“Probably.”
“Well, I’d better get going.” We said our goodbyes, and I stopped briefly at McDonald’s to use the phone to call Fannie, the owner of the fabric store in Miller. She said she’d send her daughter down to Hannah’s farm to let her know I’d be there in the next couple of hours. I drove into Wichita and dropped Daddy’s hat off at Shepler’s, promising the young man in the hat department my everlasting gratitude and a twenty-dollar tip if he could manage to clean, steam, and shape it into a semblance of its former glory. Then, pulling out my map, I decided to take backroads to Miller and enjoy some rural Kansas scenery.
To keep my mind from wandering back to last night’s scene between Gabe and me, which I definitely wasn’t ready to deal with yet, I turned my thoughts to Tyler and the strange group of people who surrounded her. Who was she? Gentle, torn ex-Amish woman who just wanted to use her musical gift? Or cold, ambitious artist who would do anything, including sleeping with someone else’s husband, to make it to the top? Both? Neither? Somewhere in between? As miles of fields full of stubby wheat stalks rolled by, I listed in my mind the people who could possibly want Tyler dead and why. Lawrence and their mysterious relationship; his daughter, Megan, and their rivalry for Rob; Rob himself, though I couldn’t imagine why. Then there was Tyler’s husband, John, who couldn’t remarry and have children while she was alive, and Hannah’s husband, Eli, for who knows what reason—maybe for putting Hannah at risk of being shunned, too? The Amish were longshots because of their passive beliefs, but deep down I had to agree with Dewey; being human made them as capable of murder as anyone else. Then there was Cordie June, who I could very easily see murdering anyone who got in her way on the road to stardom. And of course Janet, because of jealousy. More crimes are committed because of that complex emotion than for any other reason, Gabe once told me. I thought about myself and what I’d do if I caught some woman with Gabe. Then, though I fought it, my thoughts turned to what Gabe had said about my always comparing him to Jack. To be truthful, I didn’t really understand it on an emotional level, though intellectually I could see his point. He’d been divorced so long, I never even thought about his ex-wife, Lydia, who lived in L.A. and was some kind of high-powered corporate attorney. Maybe I’d understand his feelings a little better if I were faced with seeing her or being reminded of her every day. Driving past the neat Amish farms outside Miller, I wondered if the life of these plain people, so structured but also so predictable, might be an easier, less stressful way to live.

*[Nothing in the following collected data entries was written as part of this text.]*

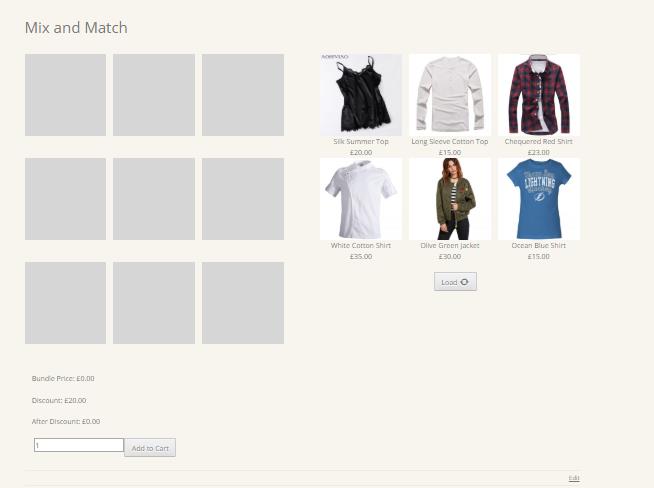Open the Edit link at the bottom right
Viewport: 654px width, 488px height.
point(574,478)
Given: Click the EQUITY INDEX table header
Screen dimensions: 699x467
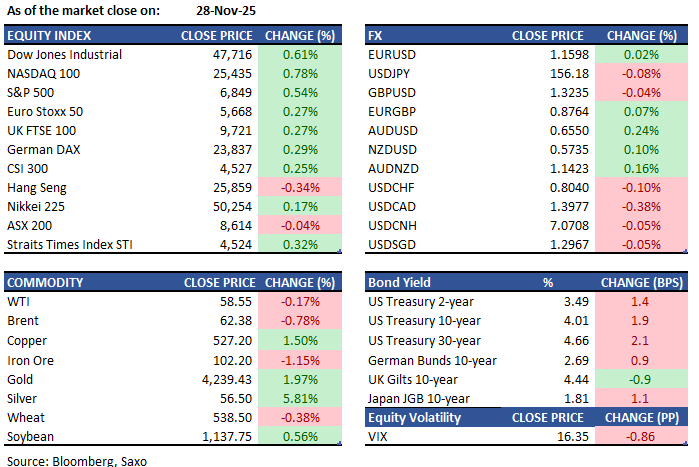Looking at the screenshot, I should coord(45,36).
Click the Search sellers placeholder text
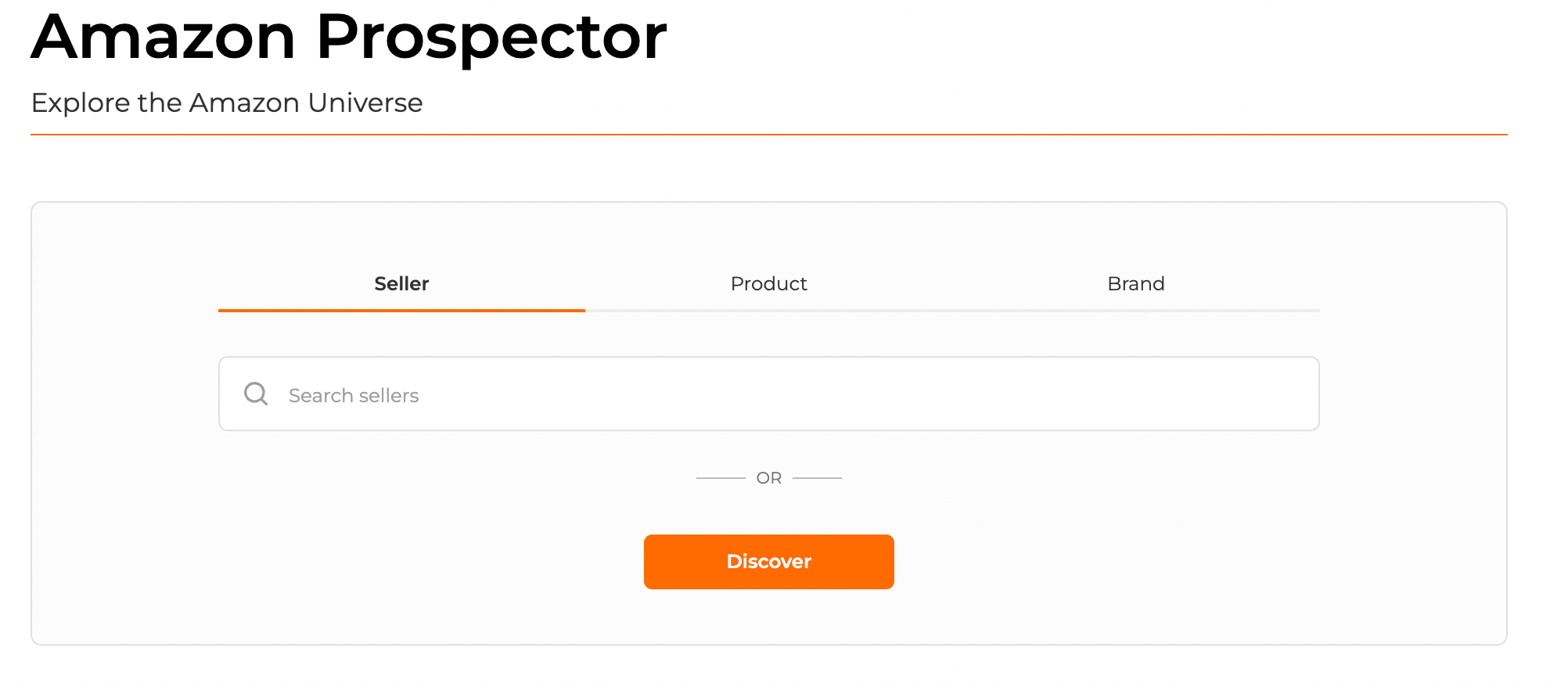 354,396
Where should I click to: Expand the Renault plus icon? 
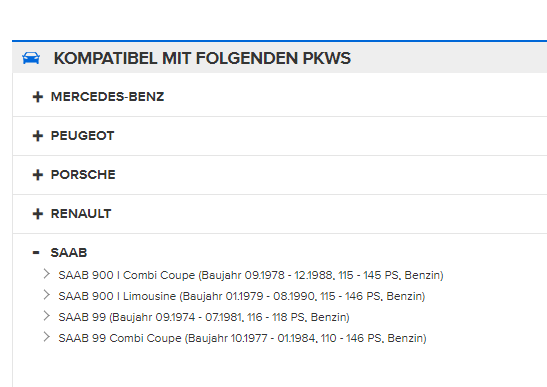coord(38,214)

In Miller, Fannie’s Fabrics and Notions was a separate, wooden clapboard building in front of what appeared to be a private home. As with most of the buildings in Miller, there was a long rail in front for her Amish customers’ buggies. A set of cheerful sleigh bells attached to the front door announced my arrival. The room was empty, so I wandered around, looking at the bolts of colorful fabric and at the products that told me this wasn’t your ordinary chain fabric store. Hats of yellowish straw and black felt with flat crowns and wide brims, lined the high shelves in sizes to fit every Amish gentleman from age two to ninety-two. In the back, there were plastic bins containing packages of women’s white cotton underwear, men’s plain cotton handkerchiefs, books of stories for children that could have been written in the nineteenth century, and thin blue books titled
Favorite Songs and Hymns.
I picked up a hymn book and leafed through it. Many of them were old hymns I’d grown up singing at First Baptist in San Celina—“The Lily of the Valley,” “When We All Get to Heaven,” “Up From the Grave He Arose.”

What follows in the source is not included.